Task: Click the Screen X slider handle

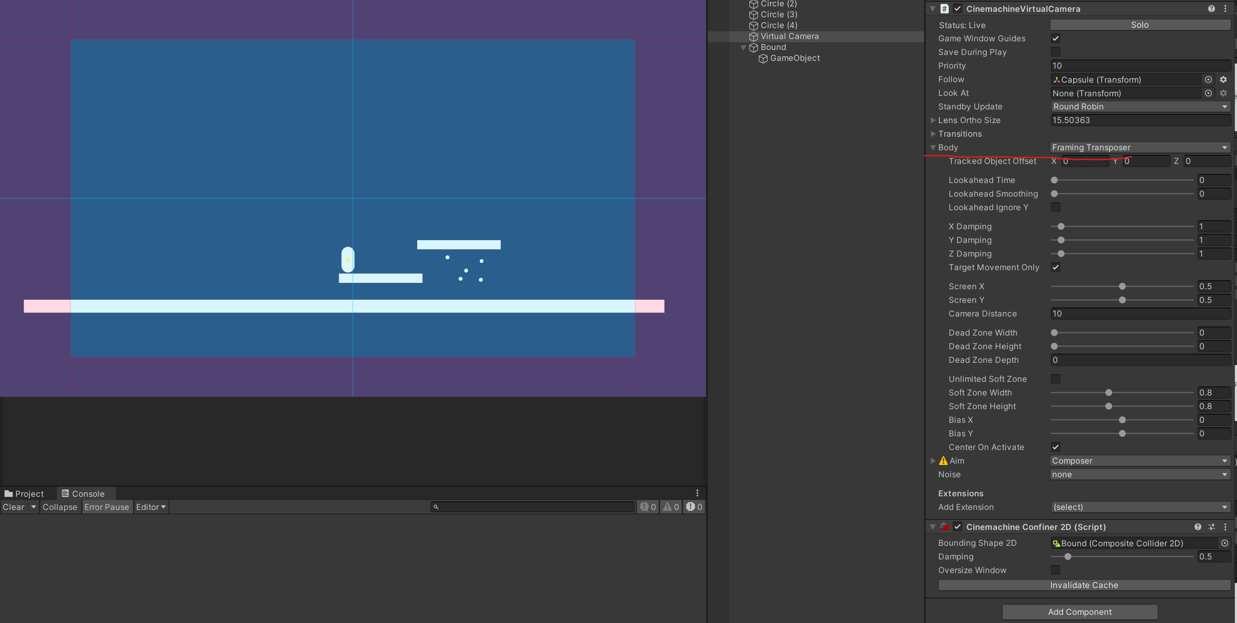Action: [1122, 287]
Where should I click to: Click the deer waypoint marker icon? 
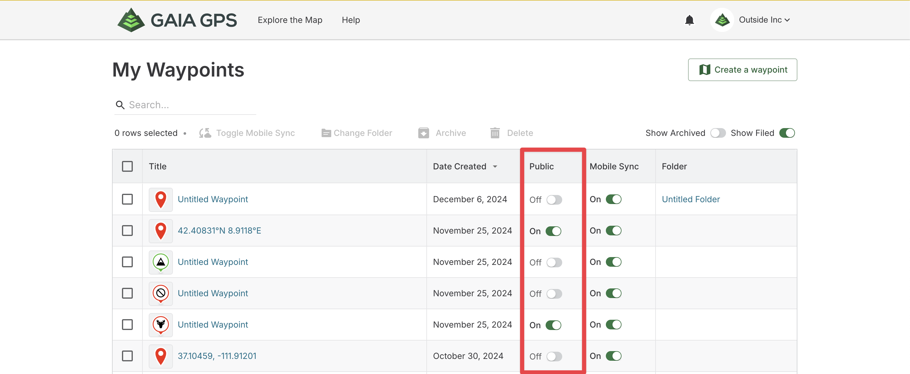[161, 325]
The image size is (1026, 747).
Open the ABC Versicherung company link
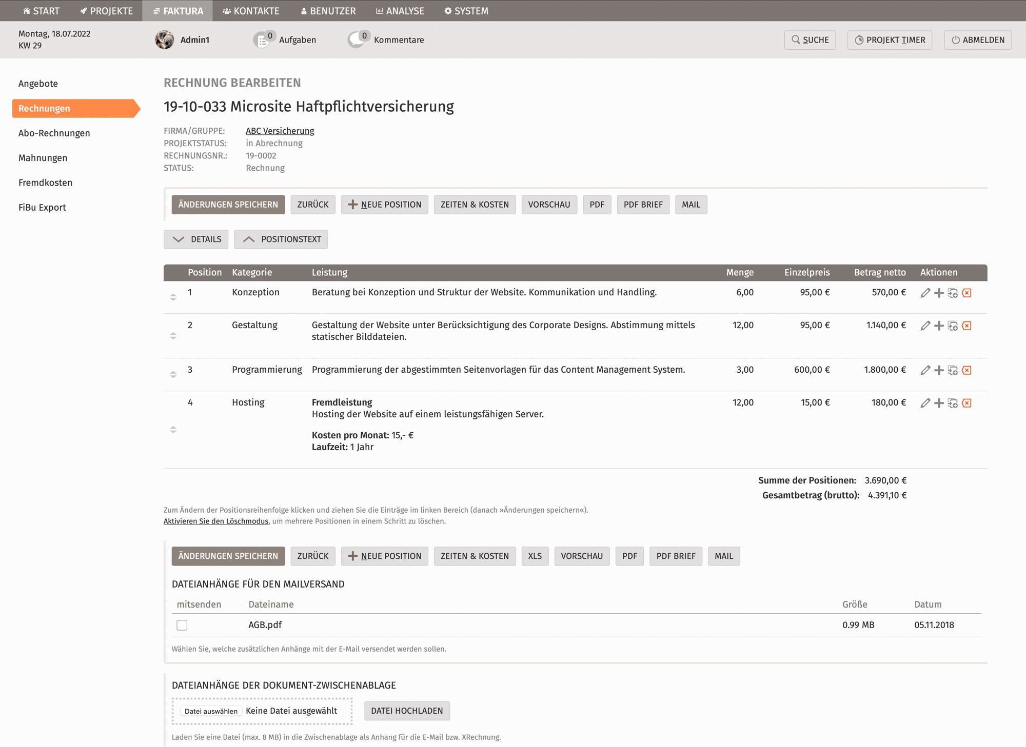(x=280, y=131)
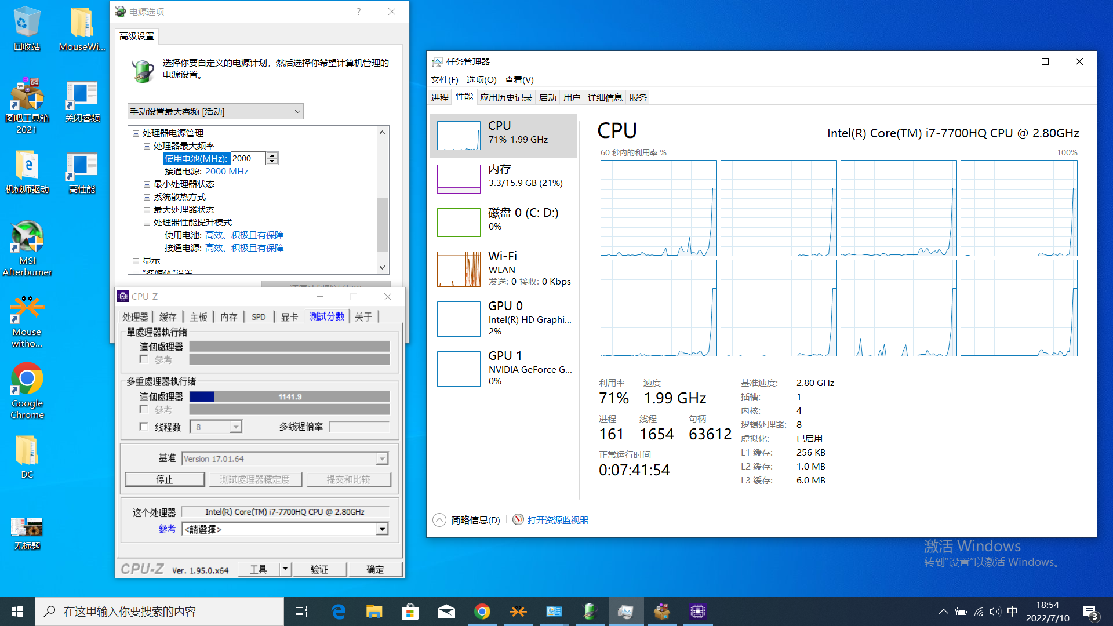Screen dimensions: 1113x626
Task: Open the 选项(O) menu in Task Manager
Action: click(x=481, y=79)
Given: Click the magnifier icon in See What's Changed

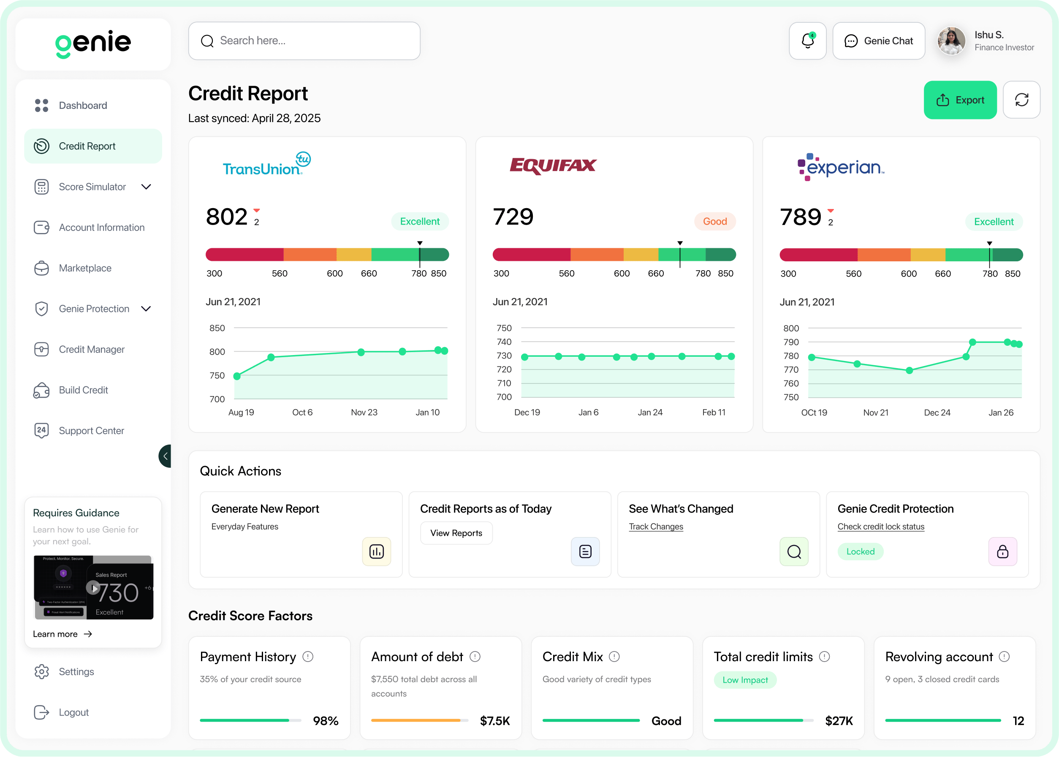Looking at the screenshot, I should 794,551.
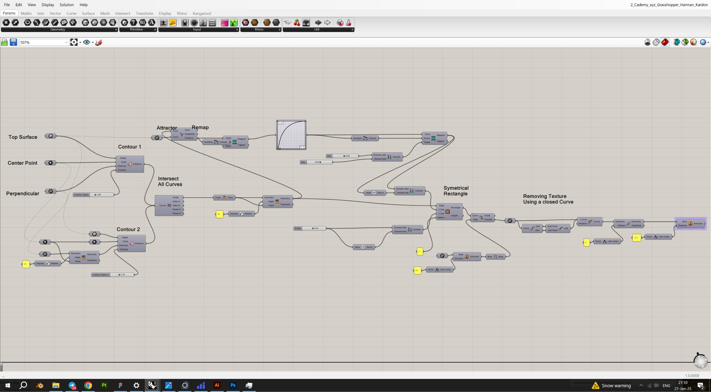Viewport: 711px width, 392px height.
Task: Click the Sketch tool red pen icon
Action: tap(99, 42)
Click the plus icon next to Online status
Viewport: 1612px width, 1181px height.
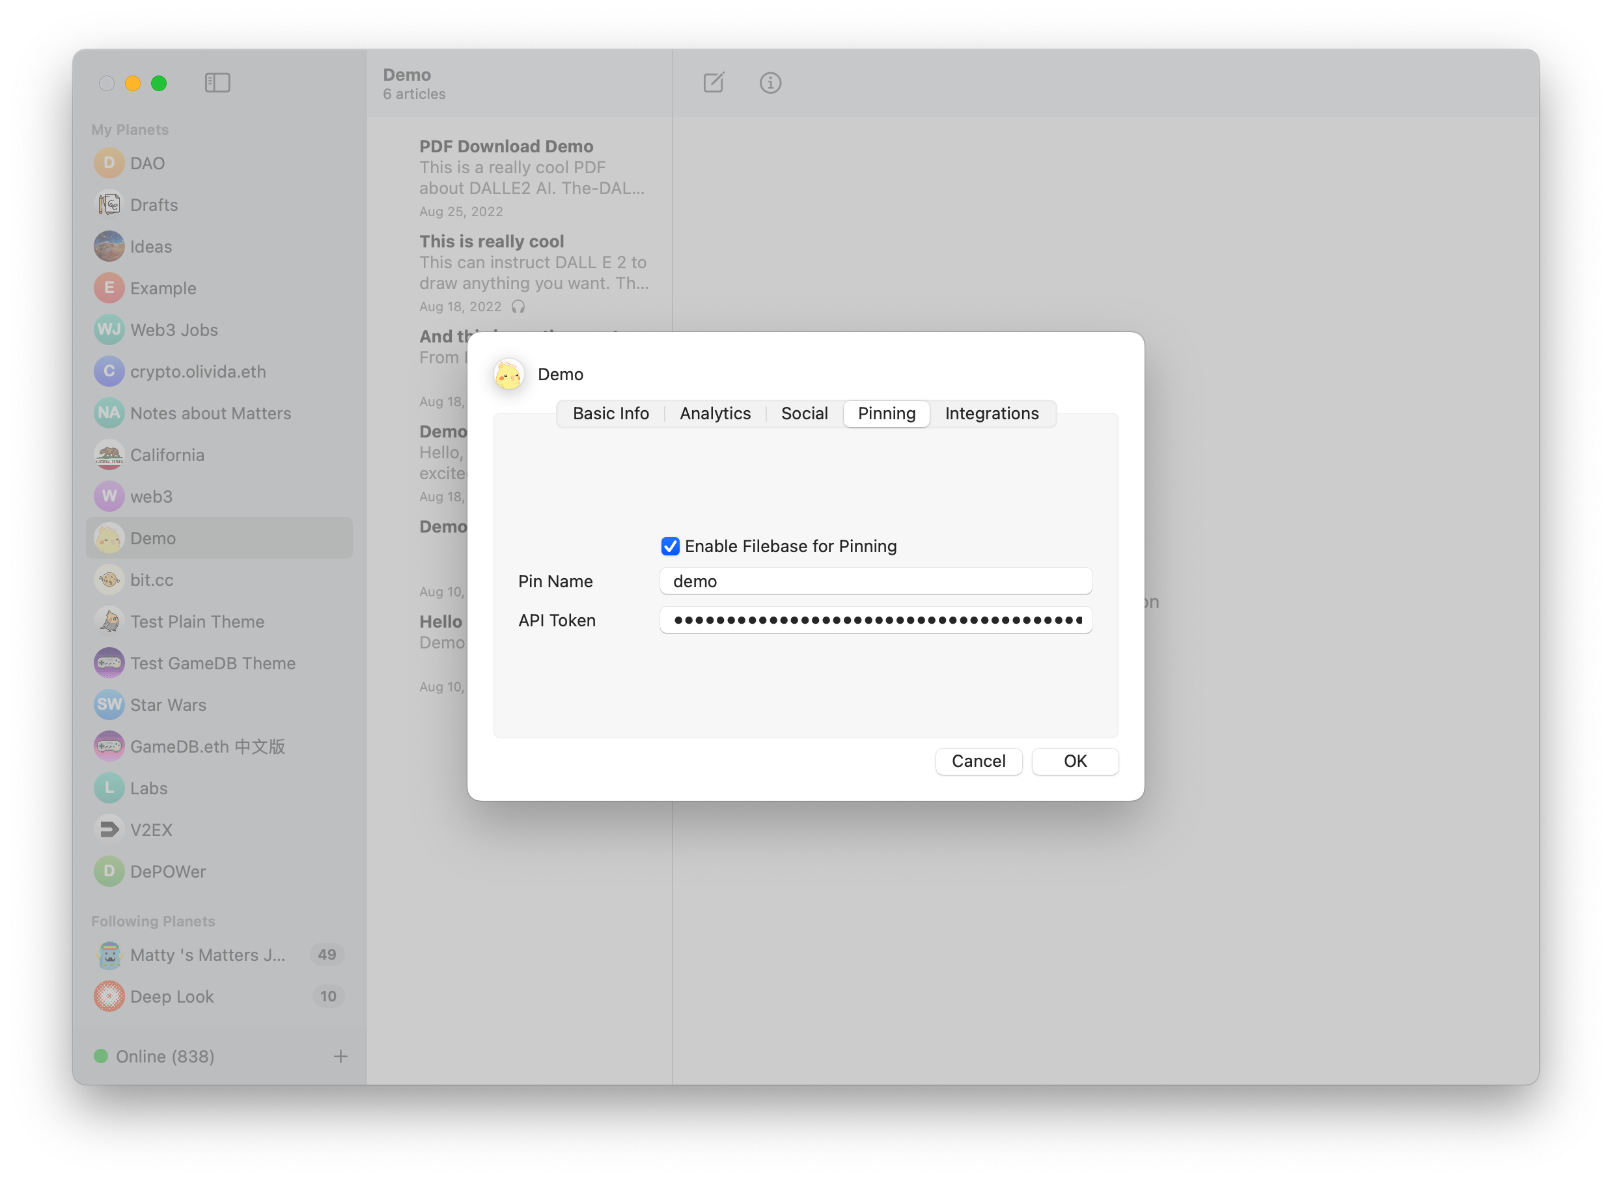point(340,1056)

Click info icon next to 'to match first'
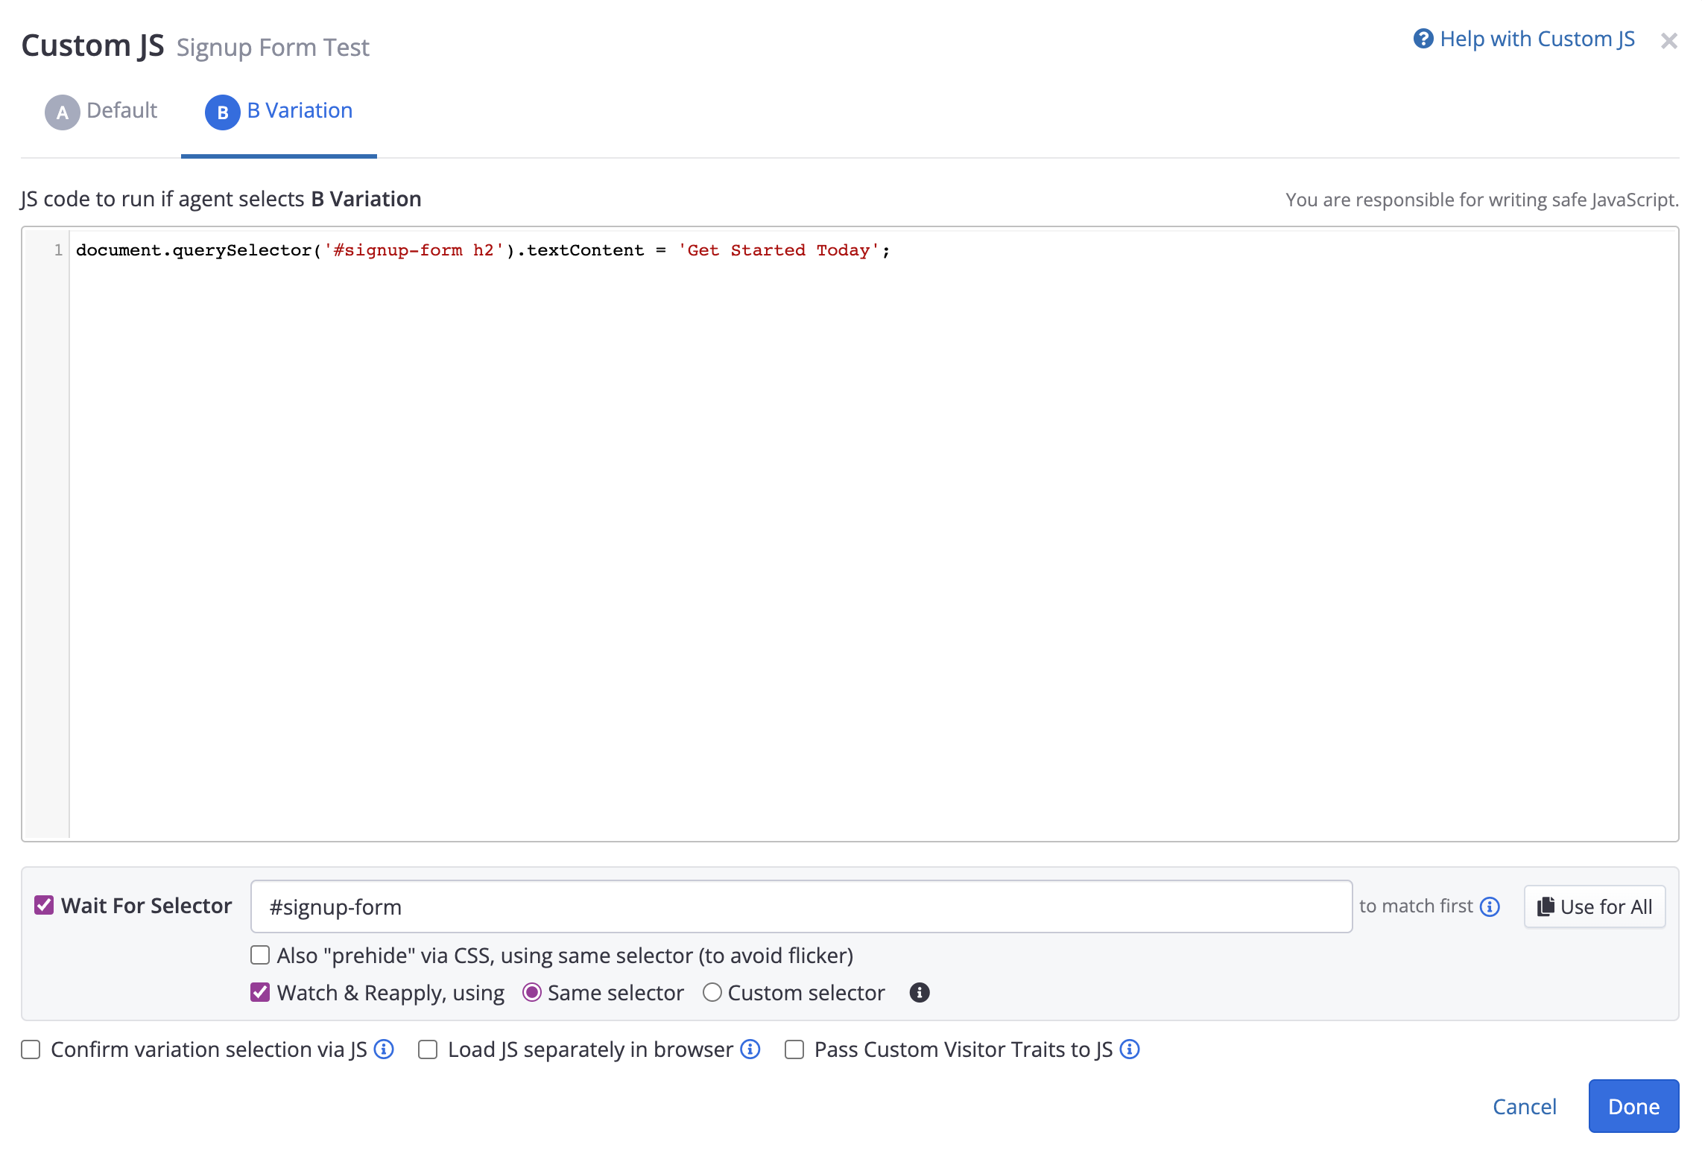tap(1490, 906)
++++
*Work task*
Every entry above is to be printed again exactly, pictures omitted.

*Reply to the task*
Task: Click the Screen X slider handle

Action: [1122, 287]
Where should I click to: Click the deer waypoint marker icon? 
[161, 325]
The image size is (1026, 747).
Open the ABC Versicherung company link
(x=280, y=131)
Screen dimensions: 1113x626
Task: Open the 选项(O) menu in Task Manager
Action: click(x=481, y=79)
Given: Click the magnifier icon in See What's Changed

Looking at the screenshot, I should 794,551.
Viewport: 711px width, 392px height.
Task: Click the Sketch tool red pen icon
Action: tap(99, 42)
Click the plus icon next to Online status
Viewport: 1612px width, 1181px height.
point(340,1056)

Click info icon next to 'to match first'
tap(1490, 906)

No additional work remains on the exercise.